Guardian: Oklahoma high schools to teach 2020 election conspiracy theories as fact

State superintendent Ryan Walters tapped chief of Heritage Foundation, key player behind Project 2025, for curriculum

As part of the latest Republican push in red states to promote ideologies sympathetic to Donald Trump, Oklahoma’s new social studies curriculum will ask high school students to identify “discrepancies” in the 2020 election results.

The previous standard for studying the 2020 election merely said: “Examine issues related to the election of 2020 and its outcome.” The new version is more expansive: “Identify discrepancies in 2020 elections results by looking at graphs and other information, including the sudden halting of ballot-counting in select cities in key battleground states, the security risks of mail-in balloting, sudden batch dumps, an unforeseen record number of voters, and the unprecedented contradiction of ‘bellwether county’ trends.”

The revised curriculum standard comes at the behest of Ryan Walters, the state school superintendent, who has publicly voiced his support for Trump. In October, Walters lauded Trump in an interview, saying that “Trump’s won the argument on education”.

Walters, who has also advocated for ending “wokeness” in public schools, went on to say: “We have education bureaucrats that are left-wing, elitist, that think they know best for families, and they have become so radicalized that our families are going: ‘What is going on here?’”

Oklahoma’s new social studies standards for K-12 public school students, already infused with references to the Bible and national pride, were revised at Walters’ direction. The Republican official has spent much of his first term in office not only lauding Trump but also feuding with teachers’ unions and local school superintendents.

“The left has been pushing left-wing indoctrination in the classroom,” Walters said. “We’re moving it back to actually understanding history … and I’m unapologetic about that.”

History according to whose warped pathetic viewpoint?

ATTENTION & WARNING, employers, colleges, and universities: Students from Oklahoma may require extension remedial coursework to mitigate ill effects of institutionalized Trump derangement syndrome.

https://www.theguardian.com/us-news/2025/may/17/oklahoma-high-schools-election-conspiracy-theories

The Atlantic: The Hungarian Model

MAGA conservatives love Viktor Orbán. But he’s left his country corrupt, stagnant, and impoverished.

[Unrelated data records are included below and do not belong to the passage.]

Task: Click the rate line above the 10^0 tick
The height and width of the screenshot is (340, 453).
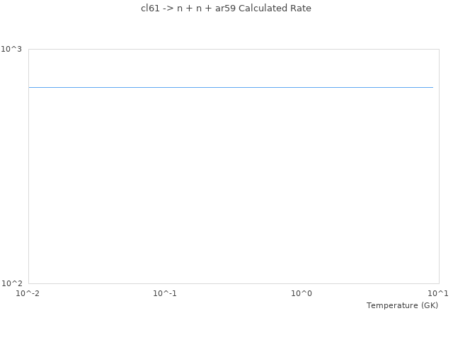Action: (x=302, y=87)
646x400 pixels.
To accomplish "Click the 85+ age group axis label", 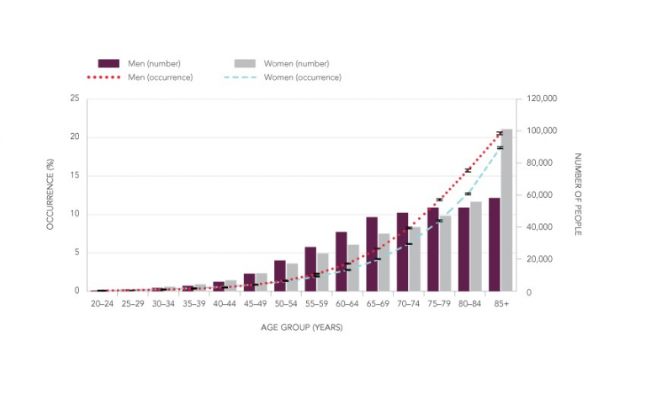I will click(500, 302).
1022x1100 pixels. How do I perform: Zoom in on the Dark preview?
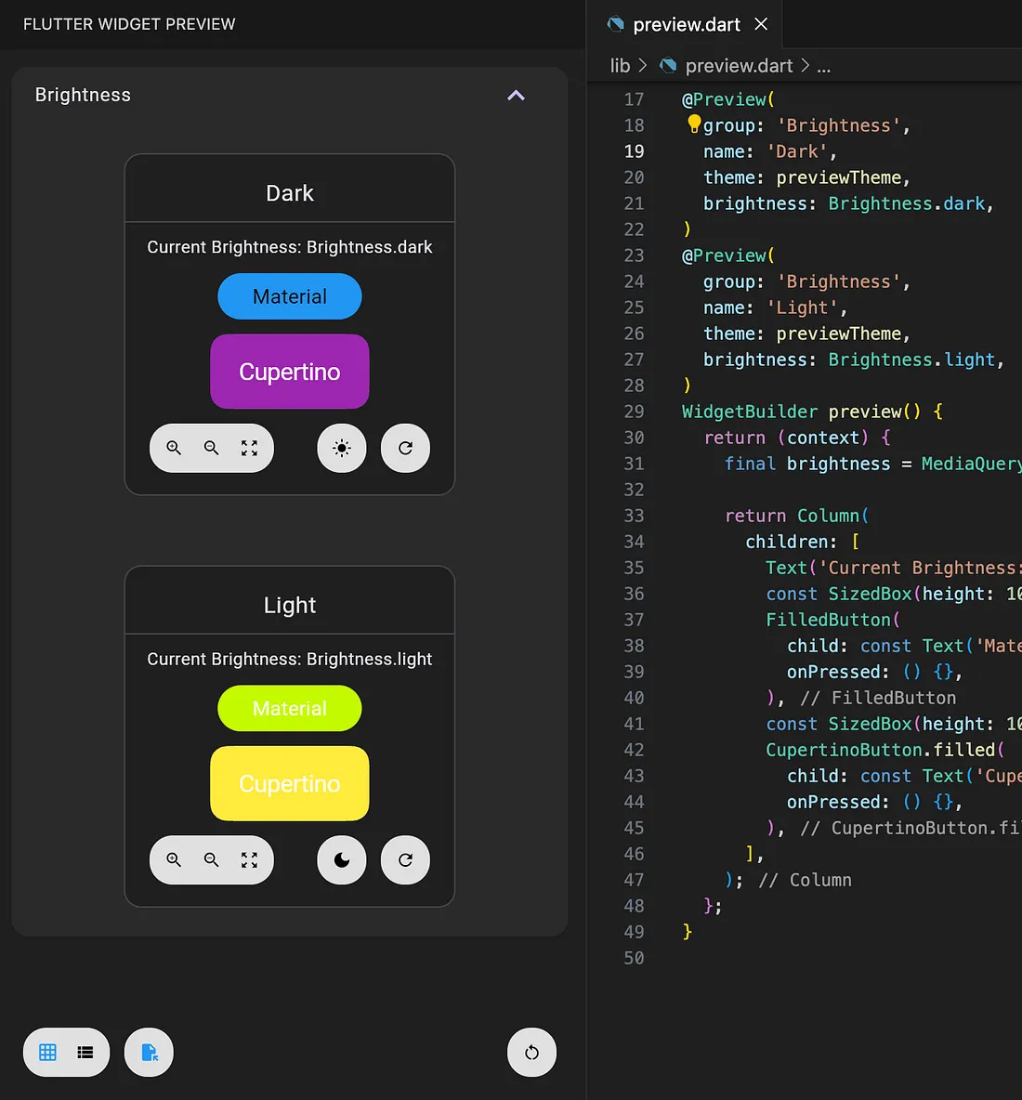[x=173, y=448]
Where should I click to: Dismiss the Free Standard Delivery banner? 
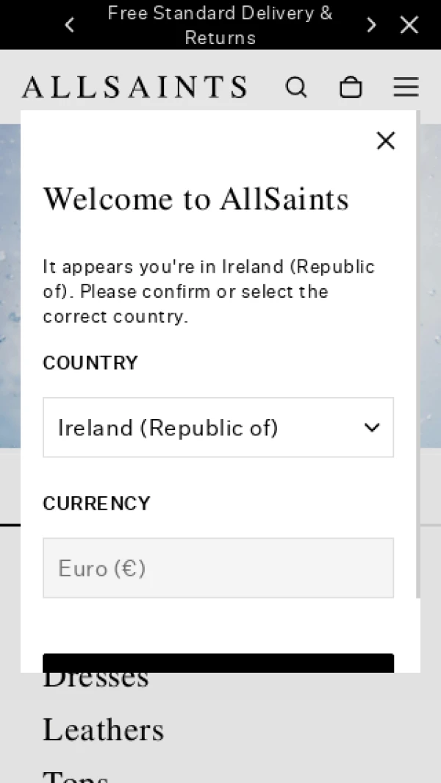tap(409, 24)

But the nationalist kitsch and tourist traps hide a different reality. Once widely perceived to be the wealthiest country in Central Europe (“the happiest barrack in the socialist camp,” as it was known during the Cold War), and later the Central European country that foreign investors liked most, Hungary is now one of the poorest countries, and possibly the poorest, in the European Union. Industrial production is falling year-over-year. Productivity is close to the lowest in the region. Unemployment is creeping upward. Despite the ruling party’s loud talk about traditional values, the population is shrinking. Perhaps that’s because young people don’t want to have children in a place where two-thirds of the citizens describe the national education system as “bad,” and where hospital departments are closing because so many doctors have moved abroad. Maybe talented people don’t want to stay in a country perceived as the most corrupt in the EU for three years in a row. Even the Index of Economic Freedom—which is published by the Heritage Foundation, the MAGA-affiliated think tank that produced Project 2025—puts Hungary at the bottom of the EU in its rankings of government integrity.

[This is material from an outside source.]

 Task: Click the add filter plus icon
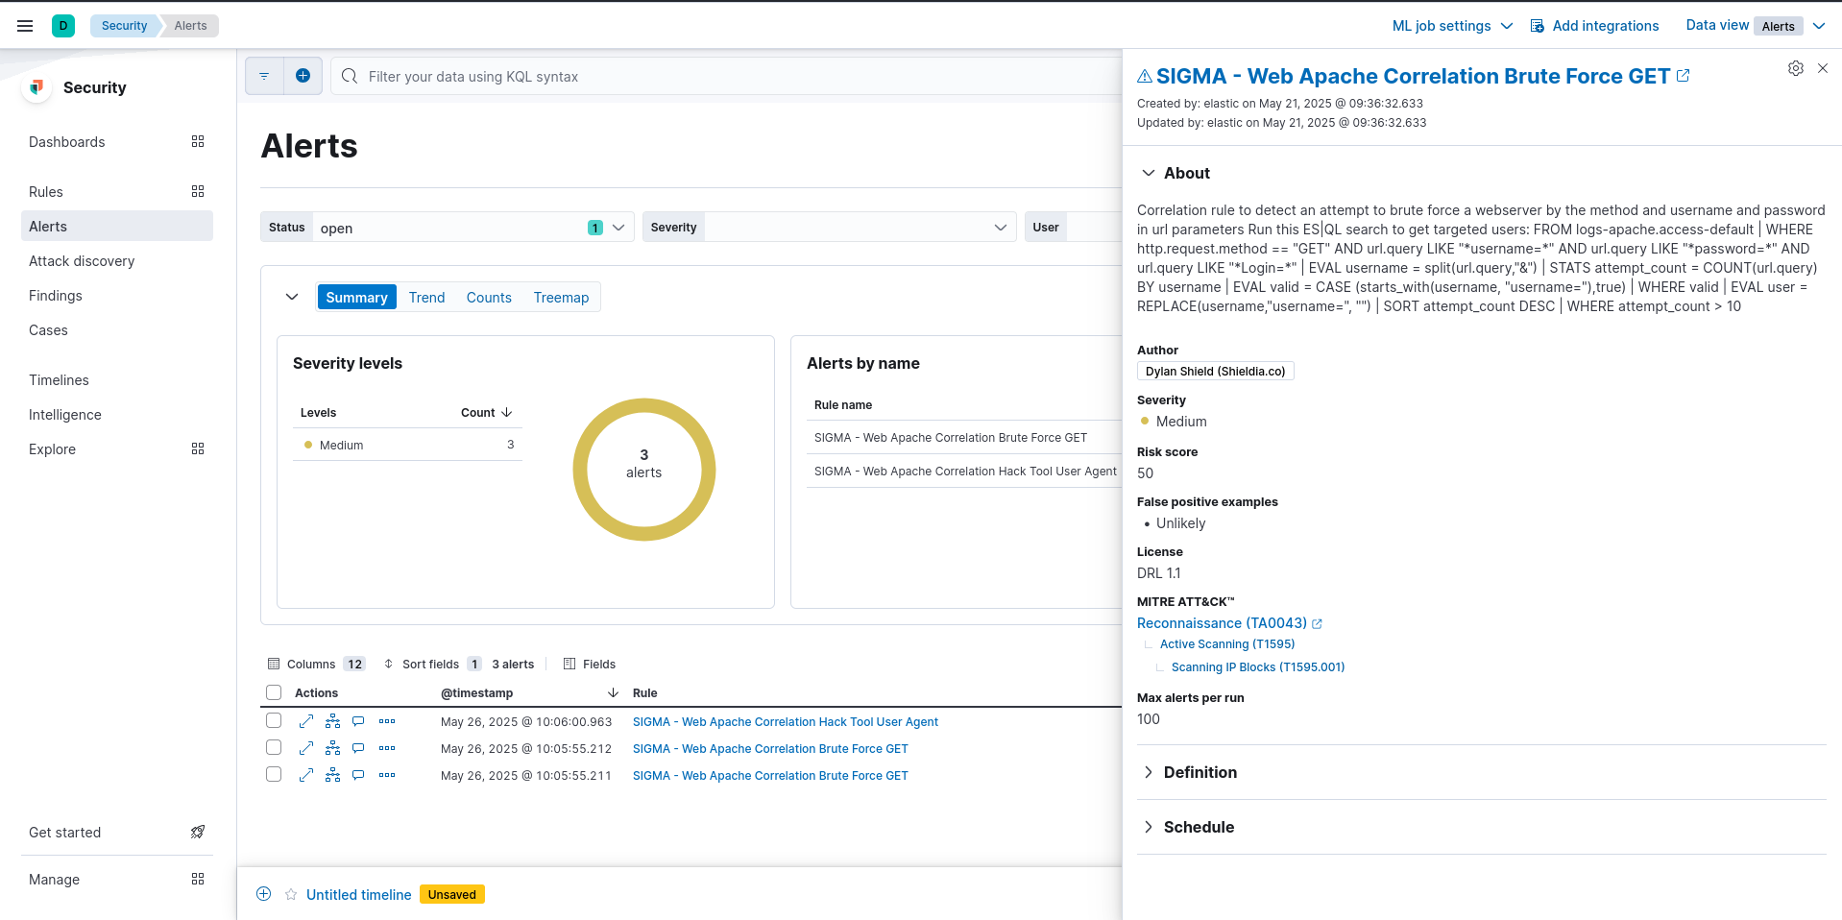tap(303, 76)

Tourists in central Budapest don’t see this decline. But neither, apparently, does the American right. 

What is this Hungarian model they so admire? Mostly, it has nothing to do with modern statecraft. Instead it’s a very old, very familiar blueprint for autocratic takeover, one that has been deployed by right-wing and left-wing leaders alike, from Recep Tayyip Erdoğan to Hugo Chávez. After being elected to a second term in 2010, Orbán slowly replaced civil servants with loyalists; used economic pressure and regulation to destroy the free press; robbed universities of their independence, and shut one of them down; politicized the court system; and repeatedly changed the constitution to give himself electoral advantages. During the coronavirus pandemic he gave himself emergency powers, which he has kept ever since. He has aligned himself openly with Russia and China, serving as a mouthpiece for Russian foreign policy at EU meetings and allowing opaque Chinese investments in his country.